Fletcher's Flagrant Rumination: Efficiency is a highly developed form of laziness.
Stovall's Law of Negative Inaction: The only thing wrong with doing nothing is that you never know when you're finished.
Sousa's Principle of Lecture: If you can't baffle them with brilliance, befuddle them with BS.
Saul Lavisky's Observation: Education is what you get from reading the small print. Experience is what you get from not reading it.
Long's Note: Never underestimate the power of human stupidity.
Hodghead's Cynicism: A husband (or wife) is a person who sticks with you through troubles you wouldn't have had if you hadn't married him (or her) in the first place.
Hufstader's Insight: Time is nature's way of keeping everything from happening at once.
The Weather-Report Rule: Bad weather reports are more often right than good ones.
Firestone's Law of Forecasting: Chicken Little only has to be right once.
Saunder's Slant: There is always free cheese in a mousetrap.
John Newhern's Law: People can be divided into three groups: those who make things happen, those who watch things happen, and those who wonder what happened.
Goda's Truism: By the time you get to the point where you can make ends meet, somebody moves the ends.

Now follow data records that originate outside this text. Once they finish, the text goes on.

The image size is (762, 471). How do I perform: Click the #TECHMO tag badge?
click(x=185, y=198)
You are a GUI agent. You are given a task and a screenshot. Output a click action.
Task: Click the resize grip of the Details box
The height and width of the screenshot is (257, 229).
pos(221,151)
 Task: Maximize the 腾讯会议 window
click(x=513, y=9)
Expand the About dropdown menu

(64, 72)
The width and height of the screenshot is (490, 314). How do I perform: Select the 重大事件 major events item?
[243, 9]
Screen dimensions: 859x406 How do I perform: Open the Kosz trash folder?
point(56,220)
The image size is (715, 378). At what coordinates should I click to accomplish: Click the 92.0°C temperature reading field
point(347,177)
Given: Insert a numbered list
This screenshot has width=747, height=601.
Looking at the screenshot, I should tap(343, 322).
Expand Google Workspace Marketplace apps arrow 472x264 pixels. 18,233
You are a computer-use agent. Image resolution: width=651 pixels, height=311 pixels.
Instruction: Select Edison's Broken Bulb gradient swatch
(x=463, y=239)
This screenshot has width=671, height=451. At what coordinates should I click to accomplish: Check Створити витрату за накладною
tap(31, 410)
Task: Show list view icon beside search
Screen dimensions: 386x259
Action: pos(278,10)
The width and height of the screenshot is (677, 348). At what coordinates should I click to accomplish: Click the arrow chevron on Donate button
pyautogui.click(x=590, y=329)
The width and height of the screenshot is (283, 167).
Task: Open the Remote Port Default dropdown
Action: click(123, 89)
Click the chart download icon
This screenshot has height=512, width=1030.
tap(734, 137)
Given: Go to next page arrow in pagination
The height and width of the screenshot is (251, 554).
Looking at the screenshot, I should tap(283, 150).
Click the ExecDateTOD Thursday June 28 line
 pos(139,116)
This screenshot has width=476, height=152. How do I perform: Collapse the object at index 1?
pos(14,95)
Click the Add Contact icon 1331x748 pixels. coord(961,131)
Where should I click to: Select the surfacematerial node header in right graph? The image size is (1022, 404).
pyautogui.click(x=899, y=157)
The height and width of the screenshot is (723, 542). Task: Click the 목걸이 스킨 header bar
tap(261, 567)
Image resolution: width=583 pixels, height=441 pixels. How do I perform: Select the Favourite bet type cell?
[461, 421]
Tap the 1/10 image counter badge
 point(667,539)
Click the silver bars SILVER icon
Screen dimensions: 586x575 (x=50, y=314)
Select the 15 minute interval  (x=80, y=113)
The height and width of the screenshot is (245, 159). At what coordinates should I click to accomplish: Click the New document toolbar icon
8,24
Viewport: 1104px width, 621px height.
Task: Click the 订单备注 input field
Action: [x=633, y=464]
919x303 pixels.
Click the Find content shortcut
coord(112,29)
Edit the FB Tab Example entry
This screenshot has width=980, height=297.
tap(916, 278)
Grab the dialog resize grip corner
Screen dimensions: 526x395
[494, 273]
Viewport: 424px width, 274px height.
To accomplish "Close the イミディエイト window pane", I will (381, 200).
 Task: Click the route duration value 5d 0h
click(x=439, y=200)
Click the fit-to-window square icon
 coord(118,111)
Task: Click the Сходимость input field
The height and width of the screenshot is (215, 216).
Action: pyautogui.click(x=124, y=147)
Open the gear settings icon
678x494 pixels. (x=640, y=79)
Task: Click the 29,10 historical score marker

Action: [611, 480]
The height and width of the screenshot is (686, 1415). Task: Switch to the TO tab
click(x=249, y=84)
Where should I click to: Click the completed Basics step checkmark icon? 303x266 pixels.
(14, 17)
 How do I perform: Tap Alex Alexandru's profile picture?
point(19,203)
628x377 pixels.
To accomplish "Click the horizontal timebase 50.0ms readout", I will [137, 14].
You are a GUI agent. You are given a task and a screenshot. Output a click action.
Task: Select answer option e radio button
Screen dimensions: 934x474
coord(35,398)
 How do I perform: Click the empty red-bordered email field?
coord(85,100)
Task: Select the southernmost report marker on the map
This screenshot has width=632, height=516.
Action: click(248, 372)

Zall's Laws: (l) Any time you get a mouthful of hot soup, the next thing you do will be wrong.
(2) How long a minute is, depends on which side of the bathroom door you're on.'
Ettore's Observation: The line you are not in, moves faster.
Cann's Axiom: When all else fails, read the instructions.
Macaluso's Doctrine: You've never been as sick as just before you stop breathing.
Manly's Maxim: Logic is a systematic method of coming to the wrong conclusion with confidence.
The Carpenter's Quandary: Oops, I cut it off again and it's still too short.
Harvard's Law: Under the most rigorously controlled conditions of pressure, temperature, volume, humidity, and other variables, the organism will do as it damn well pleases.
The Law of Selective Gravity, or the Buttered-Side-Down Law: An object will fall so as to do the most damage.
Stale's Law: No matter how careful one is in resealing the inner liner in a cereal box, it will tear where it is glued to the box.
William's Law: There is no mechanical problem so difficult that it cannot be solved by brute strength and ignorance.
Lowery's Law: If it jams, force it. If it breaks, it needed replacing anyway.
Anthony's Law of the Workshop: Any tool, when dropped, will roll into the least accessible corner.
The Corollary to Anthony's Law of the Workshop: On its way to the corner, any dropped tool will always first strike your toes.
Flucard's Corollary: Anything dropped in the bathroom falls in the toilet.